─── Document source

1. Les narcissiques banals
De point de vue de la société, il y a les narcissiques banals que ce sont des monstres : ils sont mauvais, et ils doivent être extirpés et ils doivent être anéantis, éliminés et incarcérés. Ce sont les narcissiques que la société considère comme des monstres.

2. L’élite des narcissiques
Ce sont les narcissiques superriches, les narcissiques superpuissants, les narcissiques super-accomplis, qui gèrent des relations publiques. En raison de leur image ils sont admirés et adorés, comme des gourous, des intellectuels publics, etc.

Et ces narcissiques, pour une raison ou une autre, sont spéciaux. Ils ont le droit d’être grandioses et d’abuser des autres. Ils sont acceptés et pardonnés en raison de leurs prétendues contributions réelles à la société.

La grandeur de ces narcissiques n’est pas perçue comme fantastique, car elle est fondée sur des réalisations de la vie réelle. Leurs réussites, réelles ou imaginaires d’ailleurs, leur donnent le droit d’abuser des autres et d’être pardonnés.

──────

#### [Liste des tâches]
**1)** D'après le texte sur les narcissiques, pour quelle raison l'élite des narcissiques est-elle acceptée et pardonnée ?
**2)** Reproduisez, s'il vous plaît, tout le texte sur les narcissiques depuis « 2. L’élite des » jusqu'à « à la société. ».
**3)** Poursuivez le texte sur les narcissiques à partir de l'endroit où il s'arrête.
La liste placée ensuite ne joue aucun rôle ici.

─── Relevés extraits

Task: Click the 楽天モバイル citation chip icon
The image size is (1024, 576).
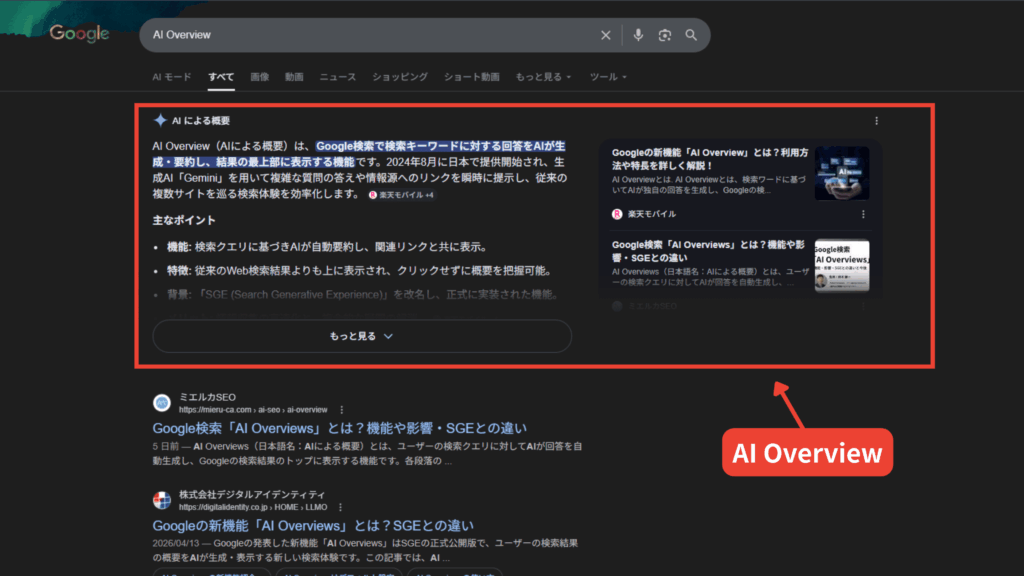Action: click(x=371, y=196)
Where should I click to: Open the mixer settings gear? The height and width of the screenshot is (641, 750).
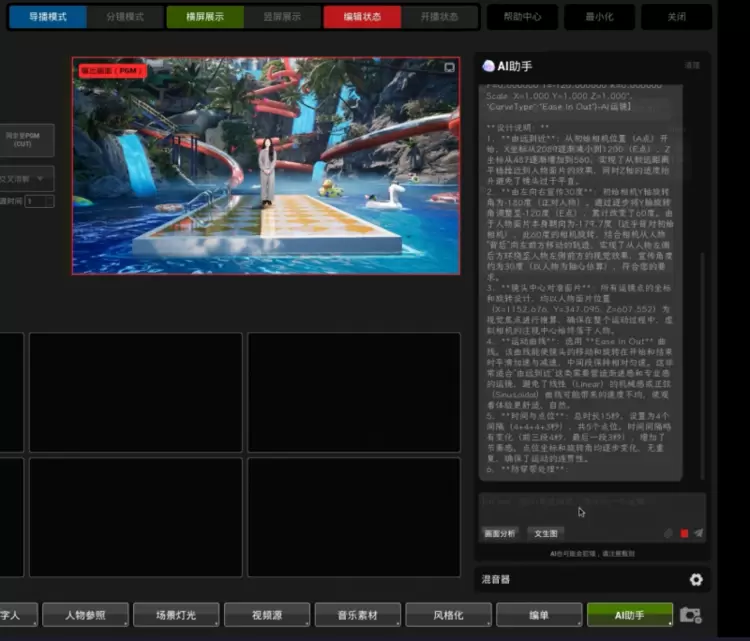[696, 579]
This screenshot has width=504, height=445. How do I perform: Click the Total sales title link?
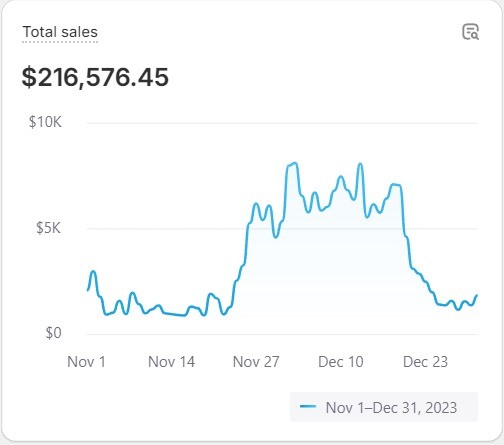pyautogui.click(x=60, y=32)
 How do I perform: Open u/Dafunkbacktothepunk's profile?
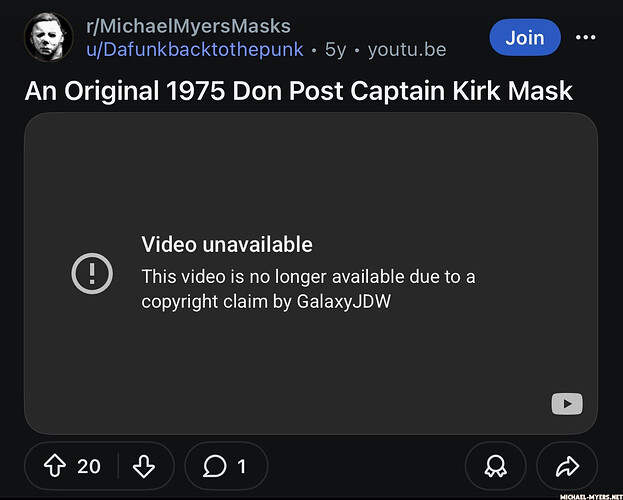[x=195, y=50]
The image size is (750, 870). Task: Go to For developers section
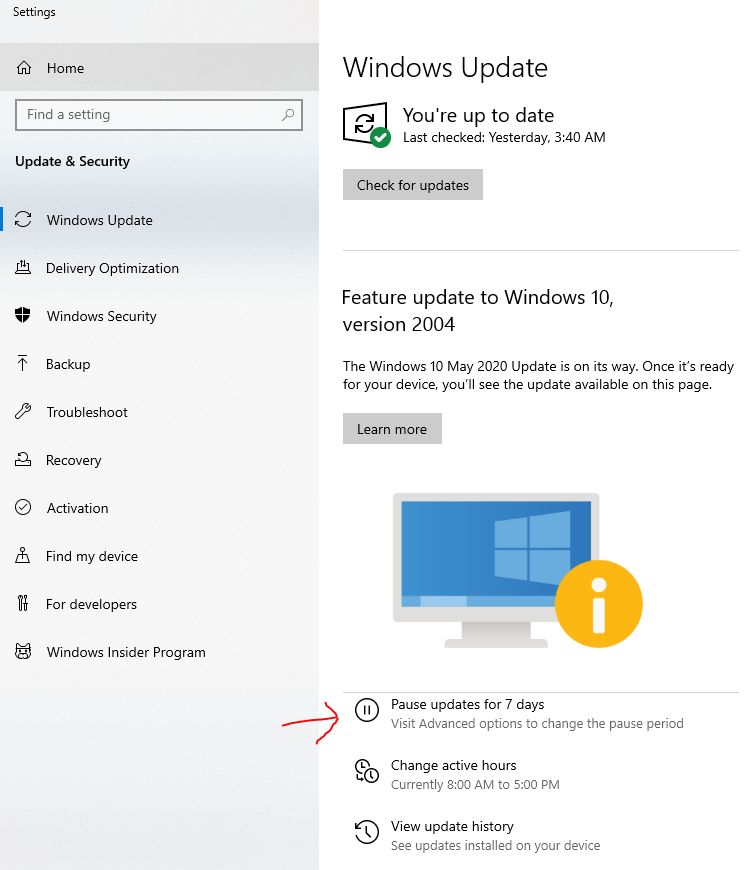pos(91,604)
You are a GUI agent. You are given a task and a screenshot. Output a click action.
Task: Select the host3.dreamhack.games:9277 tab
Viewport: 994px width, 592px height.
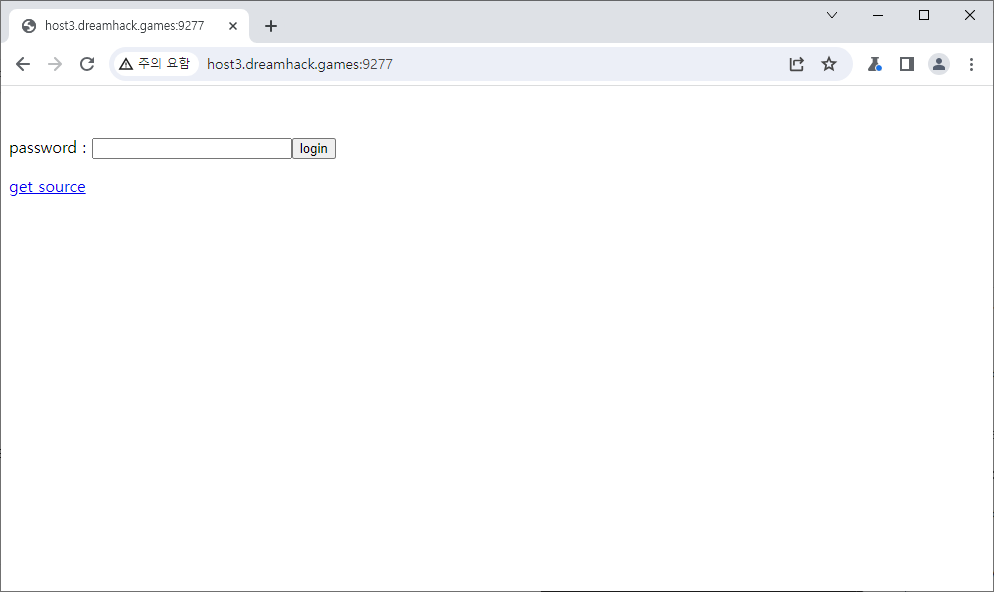(x=124, y=26)
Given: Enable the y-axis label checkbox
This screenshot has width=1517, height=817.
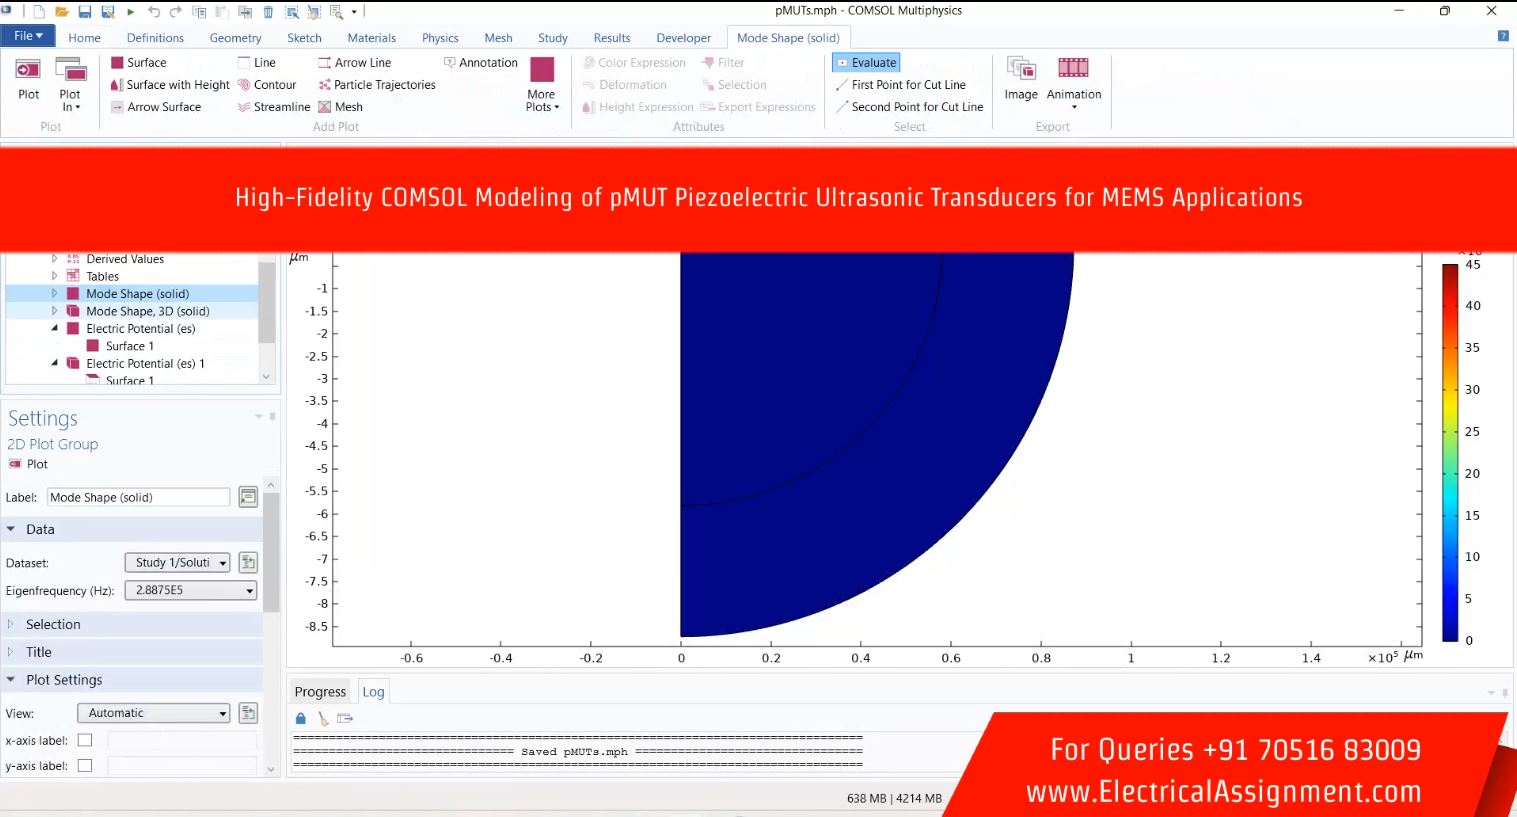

──────

#### [Réponses dans l'ordre]
**1)** En raison de leurs prétendues contributions réelles à la société.

**2)**
2. L’élite des narcissiques
Ce sont les narcissiques superriches, les narcissiques superpuissants, les narcissiques super-accomplis, qui gèrent des relations publiques. En raison de leur image ils sont admirés et adorés, comme des gourous, des intellectuels publics, etc.

Et ces narcissiques, pour une raison ou une autre, sont spéciaux. Ils ont le droit d’être grandioses et d’abuser des autres. Ils sont acceptés et pardonnés en raison de leurs prétendues contributions réelles à la société.

**3)**
Cette distinction entre « bons » narcissiques et « mauvais » narcissiques est particulièrement néfaste pour les victimes.

  • Elle facilite l’accès de ces narcissiques élitistes à la psyché des victimes.

  • Elle crée un terrain propice à la manipulation et au contrôle psychologique.

De plus, la plupart de ces narcissiques « accomplis » sont en réalité des narcissiques psychopathes.
Les conséquences de leur abus sont les mêmes : confusion mentale, perte de repères, déréalisation et dépersonnalisation.
Mais là où le psychopathe en eux cherche à décerveler la victime pour la dominer et en tirer profit, le narcissique en eux le fait pour préserver un monde imaginaire fragile.
Chez l’un, c’est une stratégie de prédation ; chez l’autre, un mécanisme de défense inconscient contre l’effondrement de l’identité. En somme, leur psychopathie instrumentalise la victime ; leur narcissisme la déforme pour survivre à leur propre vide.

Leur contrôle quand la dynamique de couple se termine

Comme on l’a vu, le narcissique idéalise son partenaire intime pour aimer et idéaliser sa propre image — son propre reflet dans les yeux de l’autre. Il régit de manière compulsive, poussé par la mécanique inexorable du fantasme partagé. Dans la dernière phase de ce fantasme, il abandonne sa partenaire intime et passe immédiatement à une autre cible.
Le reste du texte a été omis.